#### Document section
+---+
Funniest/Most Insightful Comments Of The Week At Techdirt

from the the-word-is dept

This week, our first and second place winner on the insightful side is PaulT, on our post about the pro-Trump 12-year-old who was told that people calling him a defender of racism and sexual assault is protected speech. One commenter asserted that this means these terms have lost all meaning and can be lobbed at anyone you don’t like, and Paul put that notion to bed:

You do know that Trump was sued several times for the former and one of the most famous parts of his campaign was him openly admitting to the latter, right?

Yes, words do lose meaning when the person displaying himself as being well defined by them faces no consequences from doing so, but that has nothing to do with the media showing you that person’s own words.

For second place, it’s Paul’s prior comment with thoughts on the same post:

“In one popular clip, C.M. called Hillary Clinton ?deplorable.?”
+---+
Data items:

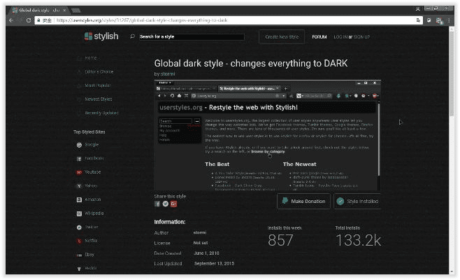The height and width of the screenshot is (280, 460).
Task: Click the search magnifier icon
Action: (132, 36)
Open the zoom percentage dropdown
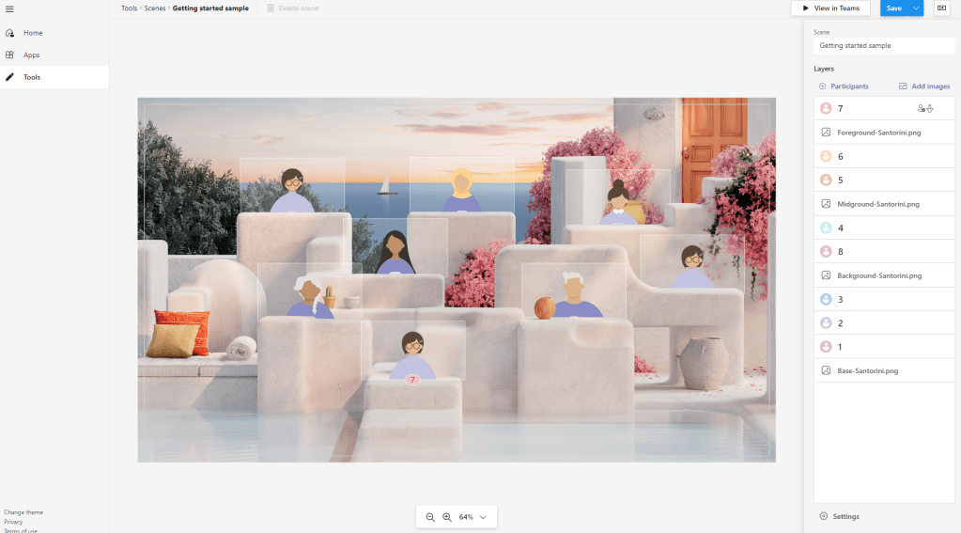This screenshot has width=961, height=533. (x=483, y=517)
+---+
#### Exercises
**A)** Translate this sentence from the Techdirt comments post into Spanish: "For second place, it’s Paul’s prior comment with thoughts on the same post:"
**B)** Copy the part of the Techdirt comments post starting at "Funniest/Most Insightful Comments" and ending at "person’s own words.".
**C)** List every person named in the Techdirt comments post, one per line.
The data items have no connection to the text.

#### Final results
**A)** En segundo lugar, está el comentario anterior de Paul con reflexiones sobre la misma publicación:

**B)**
Funniest/Most Insightful Comments Of The Week At Techdirt

from the the-word-is dept

This week, our first and second place winner on the insightful side is PaulT, on our post about the pro-Trump 12-year-old who was told that people calling him a defender of racism and sexual assault is protected speech. One commenter asserted that this means these terms have lost all meaning and can be lobbed at anyone you don’t like, and Paul put that notion to bed:

You do know that Trump was sued several times for the former and one of the most famous parts of his campaign was him openly admitting to the latter, right?

Yes, words do lose meaning when the person displaying himself as being well defined by them faces no consequences from doing so, but that has nothing to do with the media showing you that person’s own words.

**C)**
PaulT
Trump
C.M.
Hillary Clinton